• [WHAT NEEDS TO BE DONE] For each record, copy the text exactly and omit any picture it holds.

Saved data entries
┏━━

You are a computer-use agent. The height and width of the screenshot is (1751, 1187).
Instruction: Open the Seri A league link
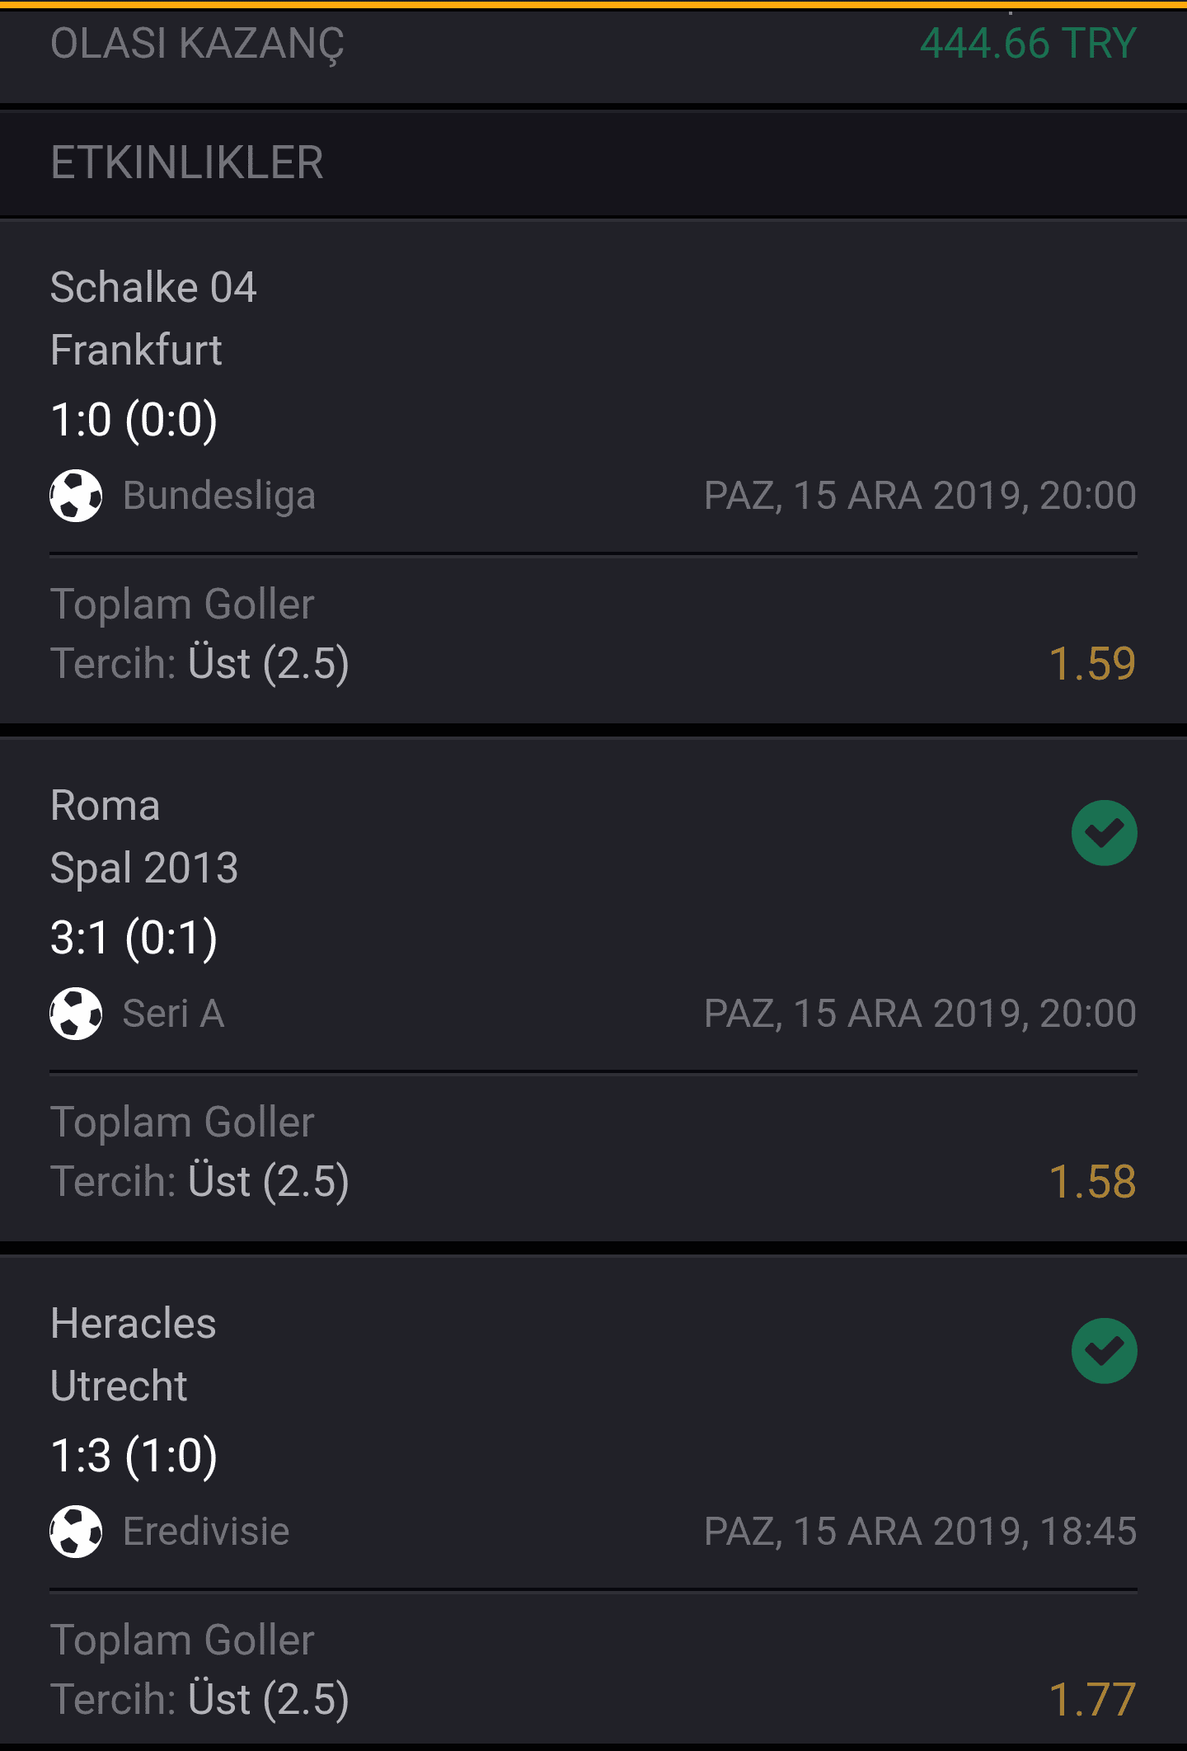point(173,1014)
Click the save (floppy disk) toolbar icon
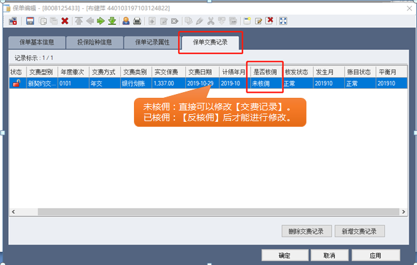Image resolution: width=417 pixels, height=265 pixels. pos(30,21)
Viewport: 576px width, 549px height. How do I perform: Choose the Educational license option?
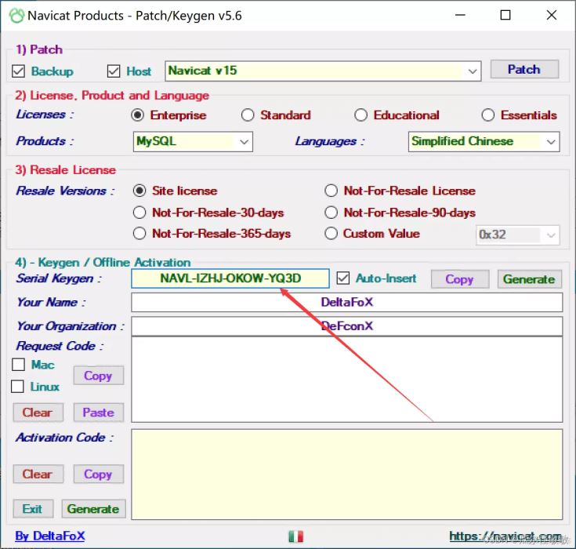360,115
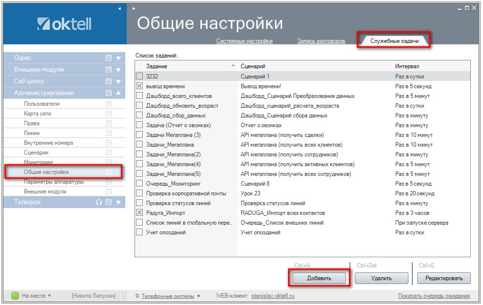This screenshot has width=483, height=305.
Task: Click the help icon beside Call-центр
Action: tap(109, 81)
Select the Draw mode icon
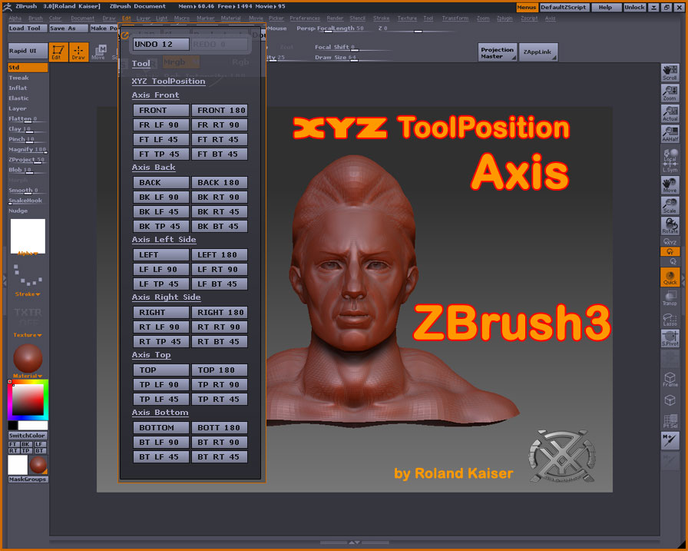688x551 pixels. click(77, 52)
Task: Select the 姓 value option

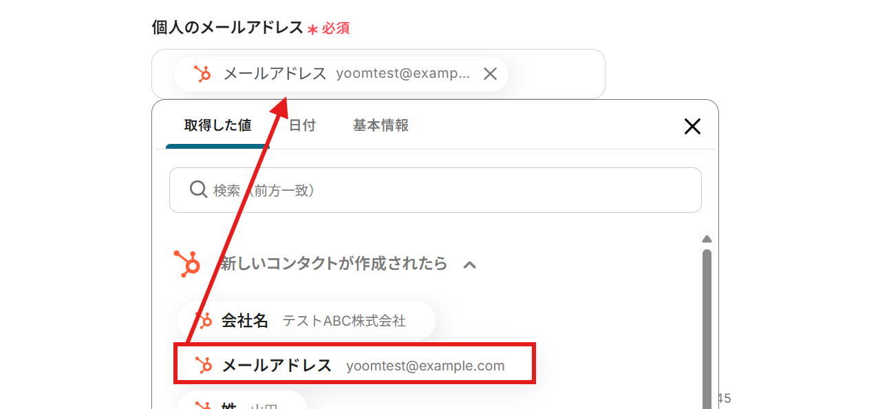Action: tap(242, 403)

┗━━

• [EXERCISE SOLUTION]
You are a computer-use agent. The height and width of the screenshot is (1751, 1187).
Instruction: Open the Seri A league link
point(173,1014)
Click the save (floppy disk) toolbar icon
Image resolution: width=417 pixels, height=265 pixels. pos(30,21)
Viewport: 576px width, 549px height. How do I perform: Choose the Educational license option?
360,115
This screenshot has width=483, height=305.
Task: Click the help icon beside Call-центр
Action: tap(109, 81)
Select the Draw mode icon
688x551 pixels. click(77, 52)
Task: Select the 姓 value option

Action: tap(242, 403)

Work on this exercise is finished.